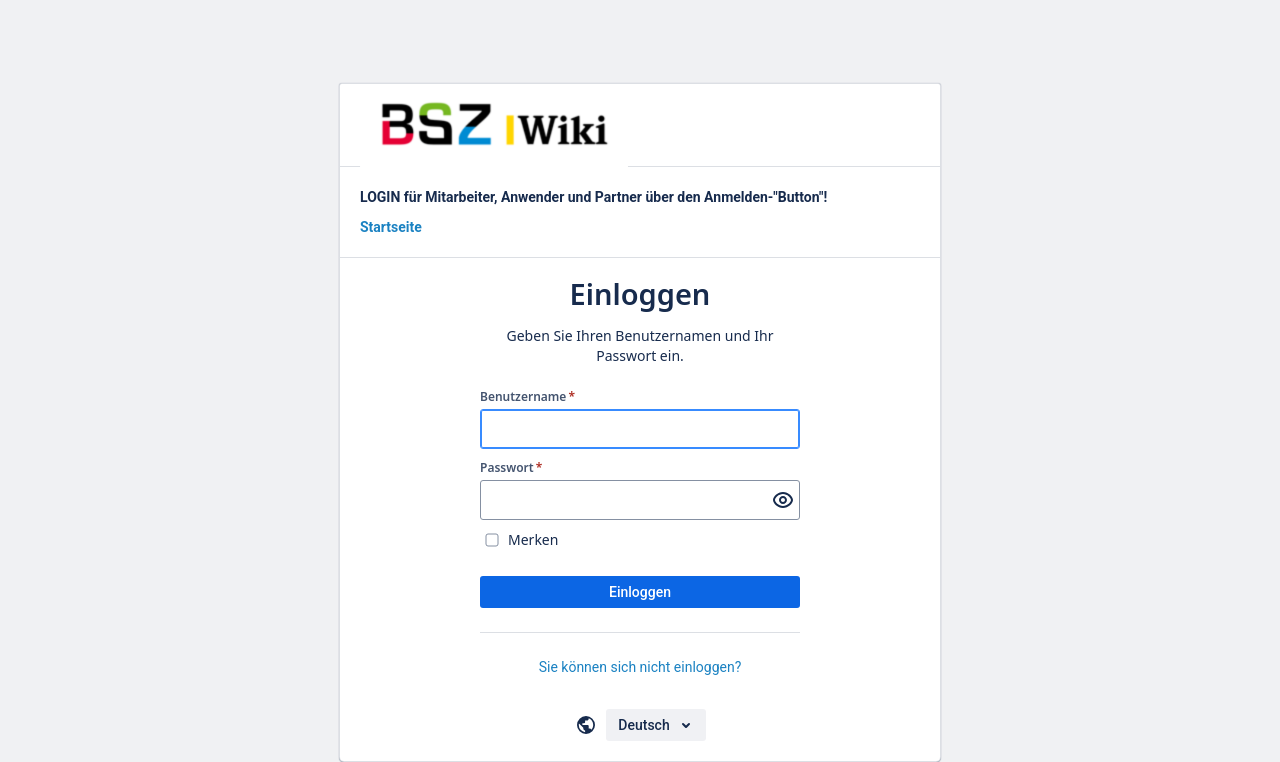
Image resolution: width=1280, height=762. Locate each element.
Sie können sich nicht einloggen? (640, 667)
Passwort (511, 468)
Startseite (391, 227)
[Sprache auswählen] (655, 725)
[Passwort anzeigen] (783, 500)
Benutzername (527, 397)
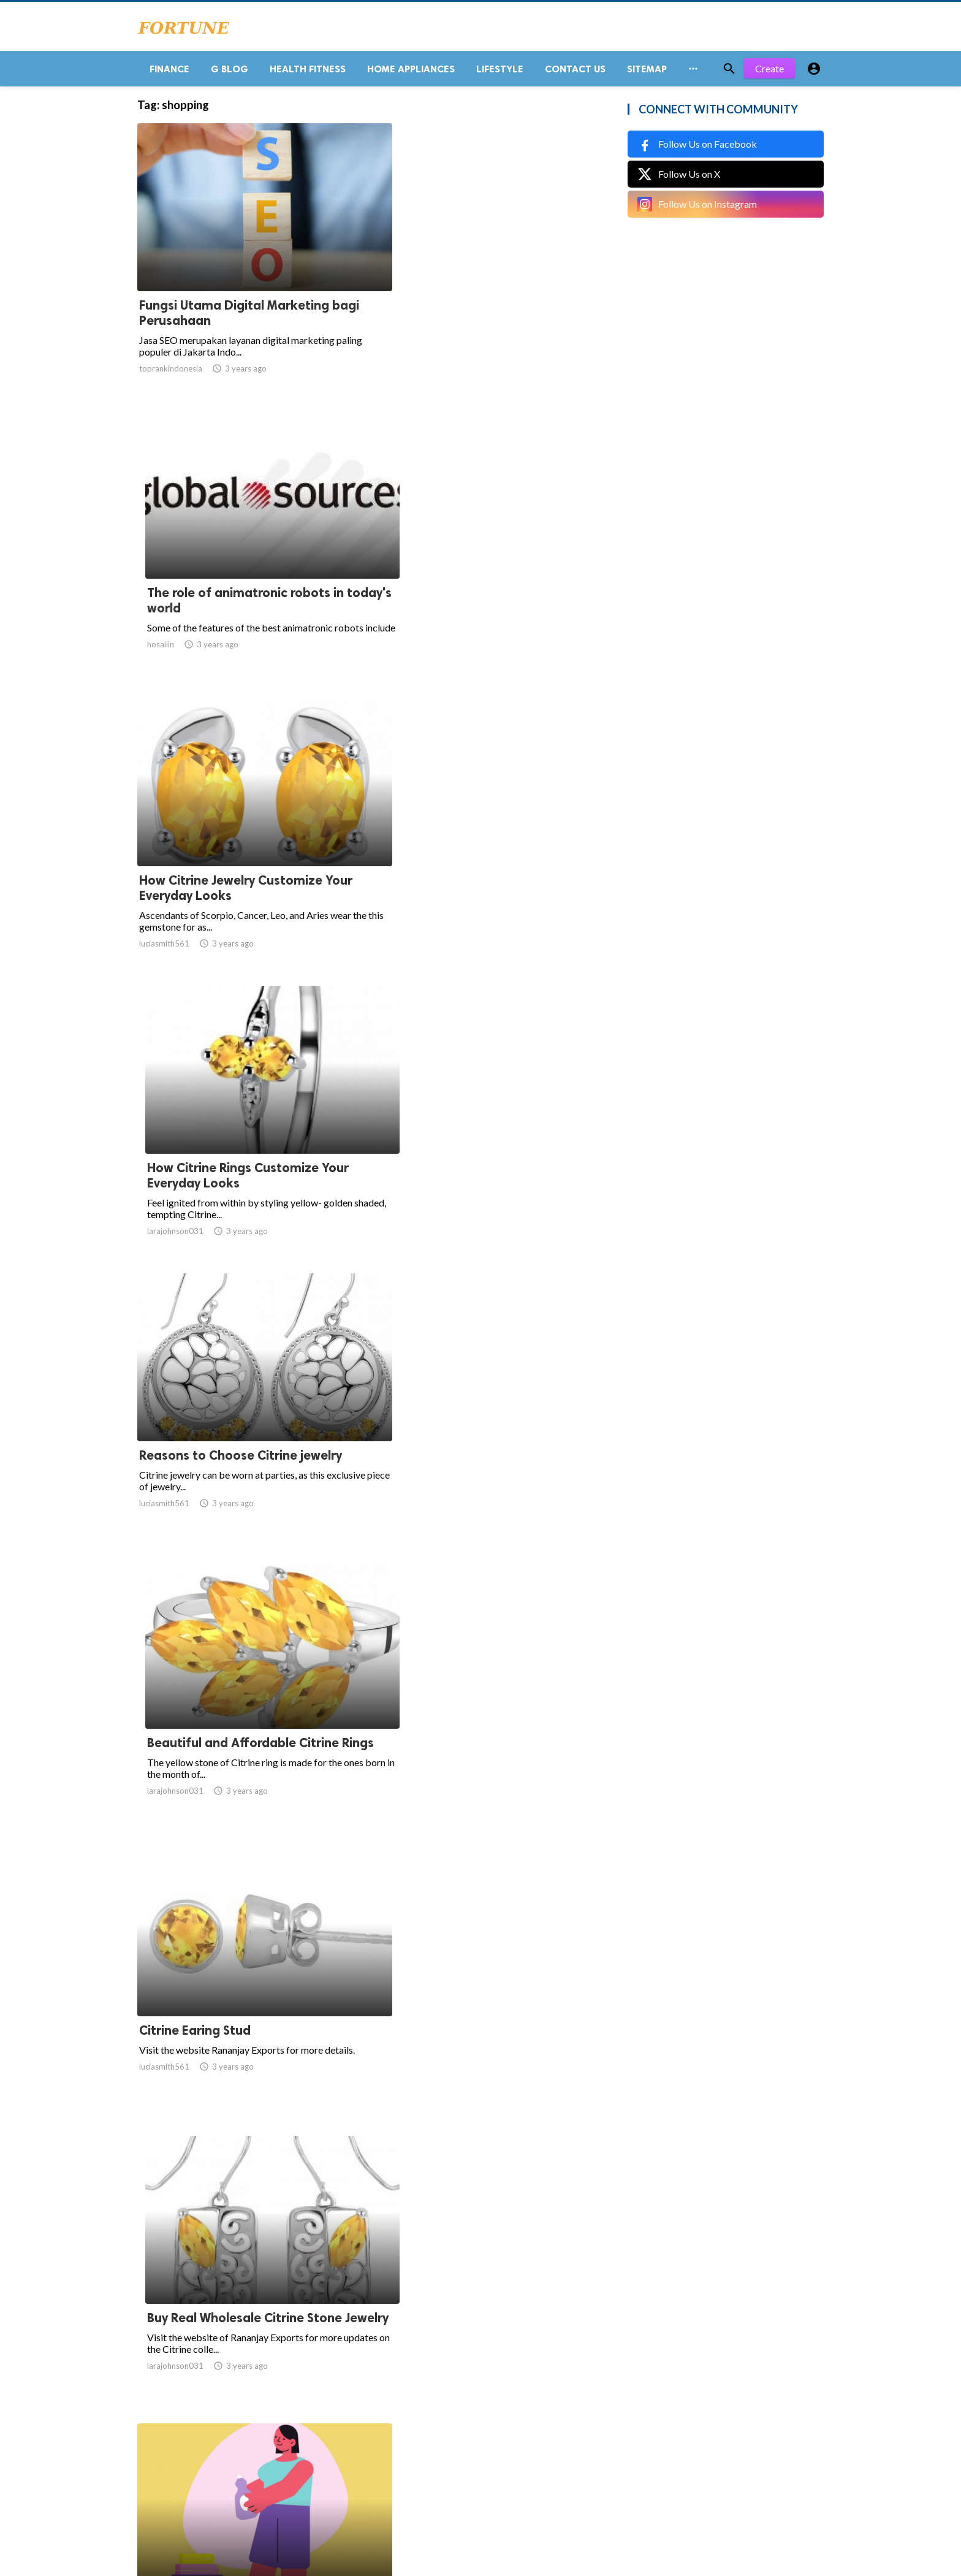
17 (501, 2455)
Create (769, 73)
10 (420, 2455)
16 (474, 2455)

━━━━━━━━━━━━━━━━━━━━━━━━━━━━━━

Lay out the records from the line containing "Passwort (511, 468)" through the end of the records as a Markdown table with the columns Number and Record line, one row per line. Leave out the pictures and any blank lines.

| Number | Record line |
|---|---|
| 1 | Passwort (511, 468) |
| 2 | Startseite (391, 227) |
| 3 | [Sprache auswählen] (655, 725) |
| 4 | [Passwort anzeigen] (783, 500) |
| 5 | Benutzername (527, 397) |
| 6 | 17 (501, 2455) |
| 7 | Create (769, 73) |
| 8 | 10 (420, 2455) |
| 9 | 16 (474, 2455) |